== Dataset content ==

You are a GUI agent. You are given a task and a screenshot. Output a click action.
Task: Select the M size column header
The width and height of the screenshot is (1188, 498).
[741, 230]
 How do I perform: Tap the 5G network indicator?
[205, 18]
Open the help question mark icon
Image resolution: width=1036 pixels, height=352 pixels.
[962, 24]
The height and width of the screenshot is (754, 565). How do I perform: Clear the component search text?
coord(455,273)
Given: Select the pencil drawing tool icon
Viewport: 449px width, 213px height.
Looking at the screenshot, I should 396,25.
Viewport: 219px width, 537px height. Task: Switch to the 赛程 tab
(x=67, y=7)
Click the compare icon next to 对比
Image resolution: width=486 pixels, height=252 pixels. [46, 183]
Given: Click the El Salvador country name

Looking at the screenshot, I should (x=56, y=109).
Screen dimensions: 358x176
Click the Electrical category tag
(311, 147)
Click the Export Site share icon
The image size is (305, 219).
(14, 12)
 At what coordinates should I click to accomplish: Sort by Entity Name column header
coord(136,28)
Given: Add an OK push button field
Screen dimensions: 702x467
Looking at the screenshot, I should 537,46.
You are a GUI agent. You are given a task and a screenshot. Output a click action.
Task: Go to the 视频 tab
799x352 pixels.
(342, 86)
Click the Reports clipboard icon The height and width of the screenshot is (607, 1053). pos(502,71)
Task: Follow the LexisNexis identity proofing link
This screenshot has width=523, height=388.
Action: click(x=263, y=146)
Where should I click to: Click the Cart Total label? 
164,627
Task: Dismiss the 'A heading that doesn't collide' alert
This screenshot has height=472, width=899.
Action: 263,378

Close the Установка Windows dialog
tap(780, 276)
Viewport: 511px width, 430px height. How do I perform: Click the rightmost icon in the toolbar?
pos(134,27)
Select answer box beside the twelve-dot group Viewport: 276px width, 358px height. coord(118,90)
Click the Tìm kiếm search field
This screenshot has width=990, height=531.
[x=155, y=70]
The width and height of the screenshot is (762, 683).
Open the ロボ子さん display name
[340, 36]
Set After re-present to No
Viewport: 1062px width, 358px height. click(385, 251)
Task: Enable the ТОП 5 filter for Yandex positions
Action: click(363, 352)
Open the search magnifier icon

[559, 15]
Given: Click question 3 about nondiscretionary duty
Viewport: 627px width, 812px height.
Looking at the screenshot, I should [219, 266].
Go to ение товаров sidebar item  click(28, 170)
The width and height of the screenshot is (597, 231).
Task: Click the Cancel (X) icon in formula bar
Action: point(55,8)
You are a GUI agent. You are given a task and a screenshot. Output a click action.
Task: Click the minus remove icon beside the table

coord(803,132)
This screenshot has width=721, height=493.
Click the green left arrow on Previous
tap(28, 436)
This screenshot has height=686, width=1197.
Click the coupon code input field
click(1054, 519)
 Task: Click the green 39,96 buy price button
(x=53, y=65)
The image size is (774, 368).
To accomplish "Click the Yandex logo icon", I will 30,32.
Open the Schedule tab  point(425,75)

== Required action ==
Using the entries above, print each one again without any alteration.

== Output for this task ==
You are a GUI agent. You are given a task and a screenshot. Output a click action.
Task: Select the M size column header
The width and height of the screenshot is (1188, 498).
[741, 230]
 How do I perform: Tap the 5G network indicator?
[205, 18]
Open the help question mark icon
Image resolution: width=1036 pixels, height=352 pixels.
[962, 24]
The height and width of the screenshot is (754, 565). How do I perform: Clear the component search text?
coord(455,273)
Given: Select the pencil drawing tool icon
Viewport: 449px width, 213px height.
Looking at the screenshot, I should 396,25.
Viewport: 219px width, 537px height. Task: Switch to the 赛程 tab
(x=67, y=7)
Click the compare icon next to 对比
Image resolution: width=486 pixels, height=252 pixels. [46, 183]
Given: Click the El Salvador country name

Looking at the screenshot, I should (x=56, y=109).
Screen dimensions: 358x176
Click the Electrical category tag
(311, 147)
Click the Export Site share icon
The image size is (305, 219).
(14, 12)
 At what coordinates should I click to accomplish: Sort by Entity Name column header
coord(136,28)
Given: Add an OK push button field
Screen dimensions: 702x467
Looking at the screenshot, I should 537,46.
You are a GUI agent. You are given a task and a screenshot. Output a click action.
Task: Go to the 视频 tab
799x352 pixels.
(342, 86)
Click the Reports clipboard icon The height and width of the screenshot is (607, 1053). pos(502,71)
Task: Follow the LexisNexis identity proofing link
This screenshot has width=523, height=388.
Action: click(x=263, y=146)
Where should I click to: Click the Cart Total label? 
164,627
Task: Dismiss the 'A heading that doesn't collide' alert
This screenshot has height=472, width=899.
Action: 263,378

Close the Установка Windows dialog
tap(780, 276)
Viewport: 511px width, 430px height. How do I perform: Click the rightmost icon in the toolbar?
pos(134,27)
Select answer box beside the twelve-dot group Viewport: 276px width, 358px height. coord(118,90)
Click the Tìm kiếm search field
This screenshot has width=990, height=531.
[x=155, y=70]
The width and height of the screenshot is (762, 683).
Open the ロボ子さん display name
[340, 36]
Set After re-present to No
Viewport: 1062px width, 358px height. click(385, 251)
Task: Enable the ТОП 5 filter for Yandex positions
Action: click(363, 352)
Open the search magnifier icon

[559, 15]
Given: Click question 3 about nondiscretionary duty
Viewport: 627px width, 812px height.
Looking at the screenshot, I should [219, 266].
Go to ение товаров sidebar item  click(28, 170)
The width and height of the screenshot is (597, 231).
Task: Click the Cancel (X) icon in formula bar
Action: point(55,8)
You are a GUI agent. You are given a task and a screenshot. Output a click action.
Task: Click the minus remove icon beside the table

coord(803,132)
This screenshot has width=721, height=493.
Click the green left arrow on Previous
tap(28, 436)
This screenshot has height=686, width=1197.
Click the coupon code input field
click(1054, 519)
 Task: Click the green 39,96 buy price button
(x=53, y=65)
The image size is (774, 368).
To accomplish "Click the Yandex logo icon", I will 30,32.
Open the Schedule tab  point(425,75)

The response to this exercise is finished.